Requirement a: In the post about the BIND infoleak bug, who is credited with discovering the "infoleak" bug?

Text extract:

Vulnerability Development mailing list archives

BIND infoleak bug details?


From: Bruce Leidl <brl () SECURITYFOCUS COM>
Date: Mon, 5 Feb 2001 20:28:02 -0700

Synopsis: We have a working BIND TSIG exploit that we're looking for a
little help to improve.

The NAI advisory on the BIND TSIG bug states that:

``The "infoleak" bug, discovered by Claudio Musmarra, and described in
  CERT advisory CA-2001-02, permits an attacker to remotely retrieve
  stack frames from named''

Then, according to ISC:
   http://www.isc.org/products/BIND/bind-security.html
   ``It is possible to construct a inverse query that allows the stack to
     be read remotely exposing environment variables.''

Does anyone have details of the exact specifics of this vulnerability, or
exactly what type of malformed iquery will trigger this bug? The CERT
advisory, as usual, is completely useless..

Requirement b: Put the rows, from the line containing "This screenshot has" through the end of the rows, into a numbered list, skipping blank lines and leaving out the pictures.

Element lookup rows

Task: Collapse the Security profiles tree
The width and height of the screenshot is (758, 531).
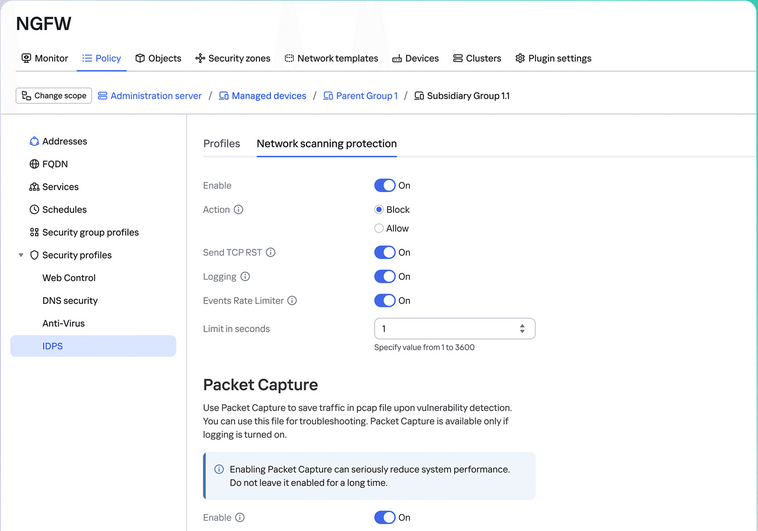Action: point(21,255)
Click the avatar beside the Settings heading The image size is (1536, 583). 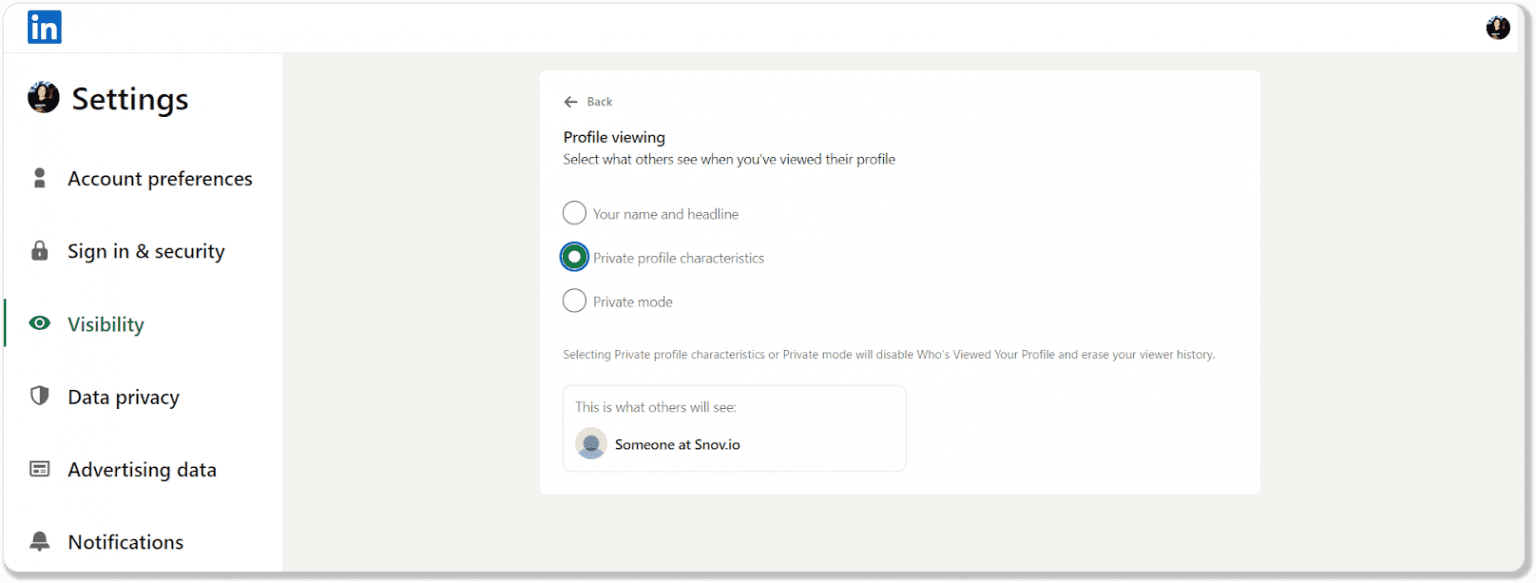pyautogui.click(x=43, y=97)
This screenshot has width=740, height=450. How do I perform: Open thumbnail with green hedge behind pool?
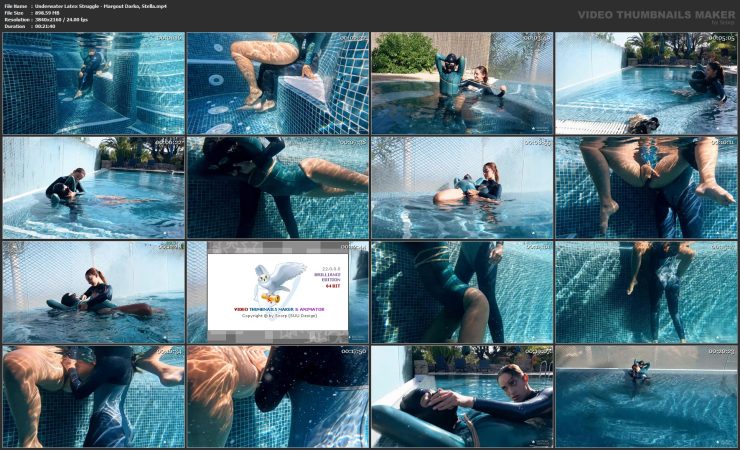pos(461,83)

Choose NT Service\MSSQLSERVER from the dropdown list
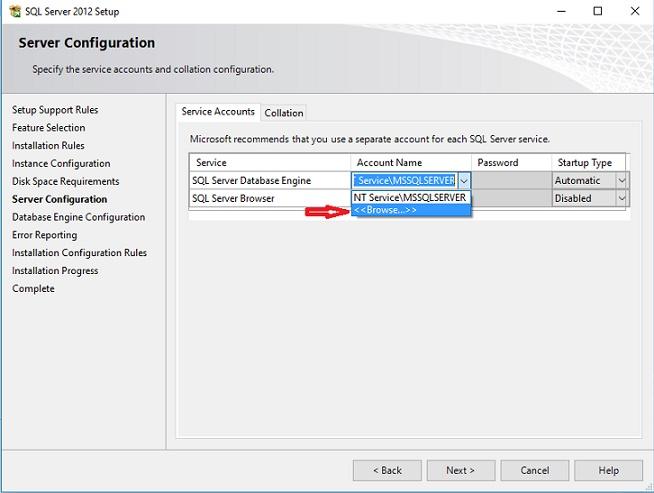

Correct output a: Claudio Musmarra

Correct output b:
1. This screenshot has width=740, height=450. How do I perform: Open thumbnail with green hedge behind pool?
2. pos(461,83)
3. Choose NT Service\MSSQLSERVER from the dropdown list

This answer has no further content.